Your goal: Change "screenshot" to "image" in everything from the line containing "Task: Click 入庫依頼作成 (フォームから) button" down to the line containing "Action: (x=1449, y=87)", and give those lines back with nothing else altered. Leave the pictures out of your answer.
---------- Material for the task ----------
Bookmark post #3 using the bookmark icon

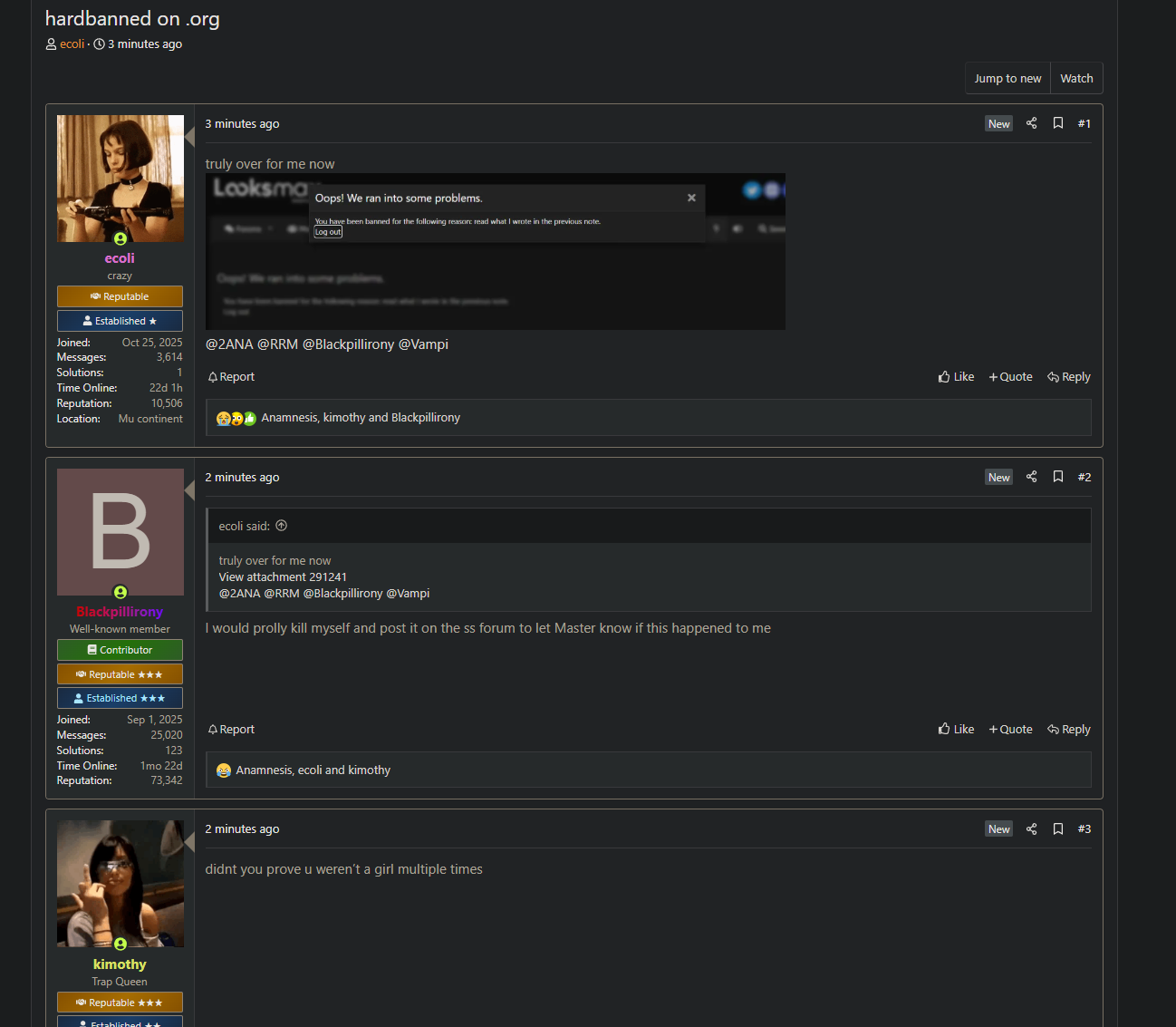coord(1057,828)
----------
---------- Material for the task ----------
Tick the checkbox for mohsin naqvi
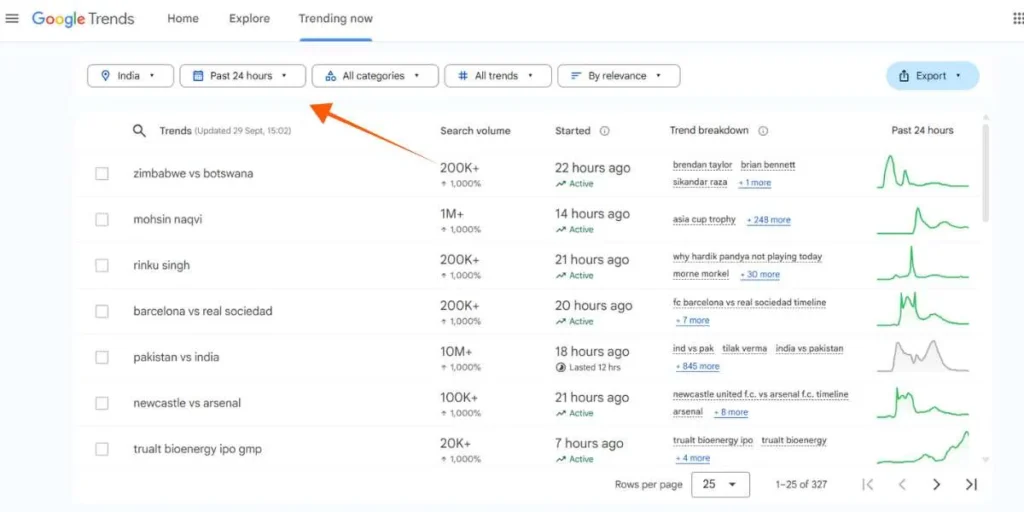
----------
---------- Material for the task ----------
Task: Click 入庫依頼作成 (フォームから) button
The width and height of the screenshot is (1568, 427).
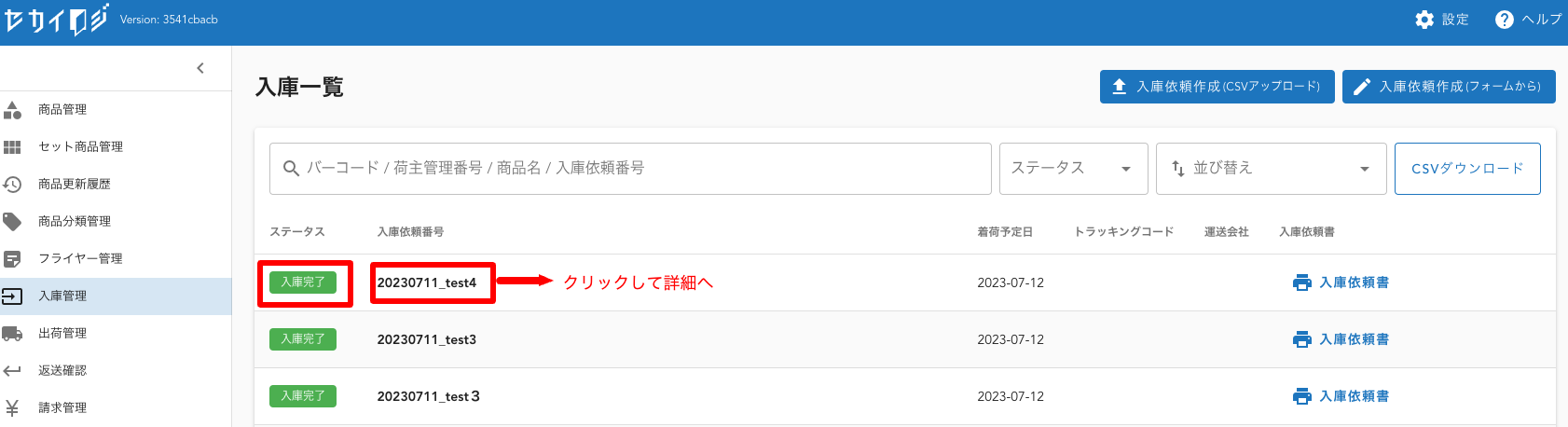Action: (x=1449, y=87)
----------
Solution:
Task: Click 入庫依頼作成 (フォームから) button
The width and height of the image is (1568, 427).
Action: (x=1449, y=87)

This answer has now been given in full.